Tuesday 10 August 2010

1949

Inspired by George Orwell's title for his novel, 1984, published in 1949, I raise two points about the year 1949: Martin Esslin's friendship with Beckett started from the time he brought the playwright a Grundig TK-5 tape-recorder from London to enable him to listen to the tape of his 1957 radio play All That Fall, as Beckett had complained that he wasn't able to listen to the BBC World Service broadcasting of the play due to bad windy weather. Beckett was so fascinated by the machine that it inspired him with the idea to write next year Krapp's Last Tape where in the winter 1973 Royal Court Theatre production, Albert Finney, headstrongly doesn't turn his head slowly.

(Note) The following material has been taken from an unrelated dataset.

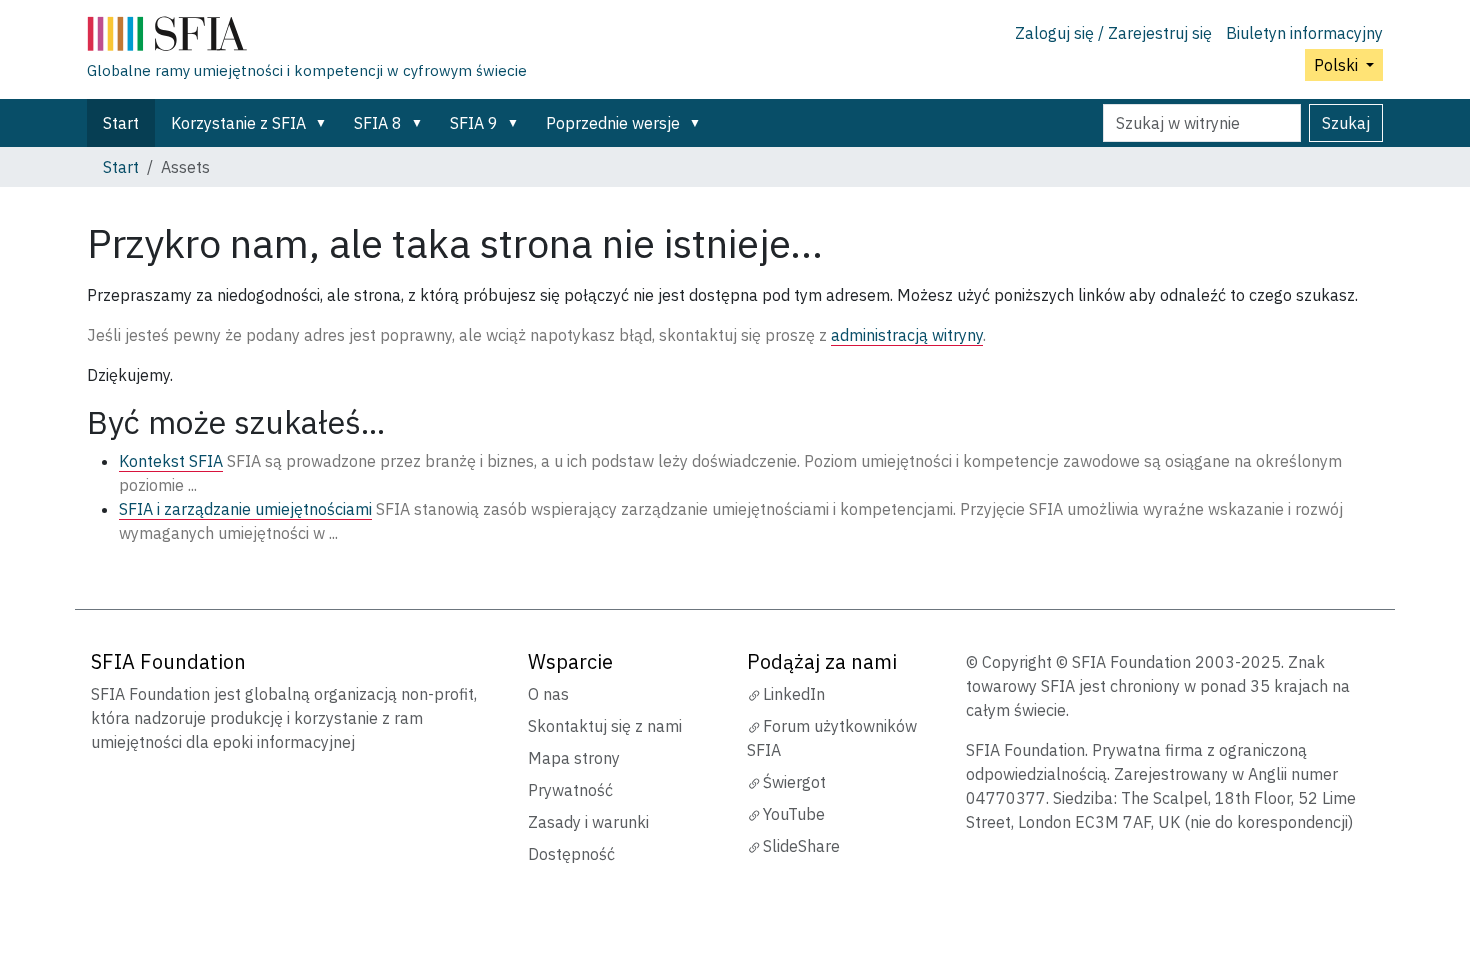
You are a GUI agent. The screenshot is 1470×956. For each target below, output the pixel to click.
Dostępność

How come that Beckett was unaware of Arthur Miller's 1949 play, Death of a Salesman where there is a tape-recorder! I saw the Lyric-Shaftesbury Avenue Death of a Salesman during my July, 2005 Reading visit when I met you. Ruby advised me agaist seeing it. I, however, went to see it. Ruby was right. In 1956, in Telkaif, a village in Northern Iraq where the family lived, we had a Grundig TK-5 tape-recorder which my father bought to record his voice singing


This is point 1, point 2 is

In 1949, using the East Berlin ruins for a setting, Brecht staged a memorable production of his own Mutter Courage und ihre Kinder. During my visit to Eric Bentley in his Manhattan suite in July 2004, Bentley told me that he attended that show. In his The Death of Tragedy, George Steiner mentions that he was at that show, too. One wonders if Beckett knew of that, or perhaps attended the show, especially that he was a frequent visitor to Germany?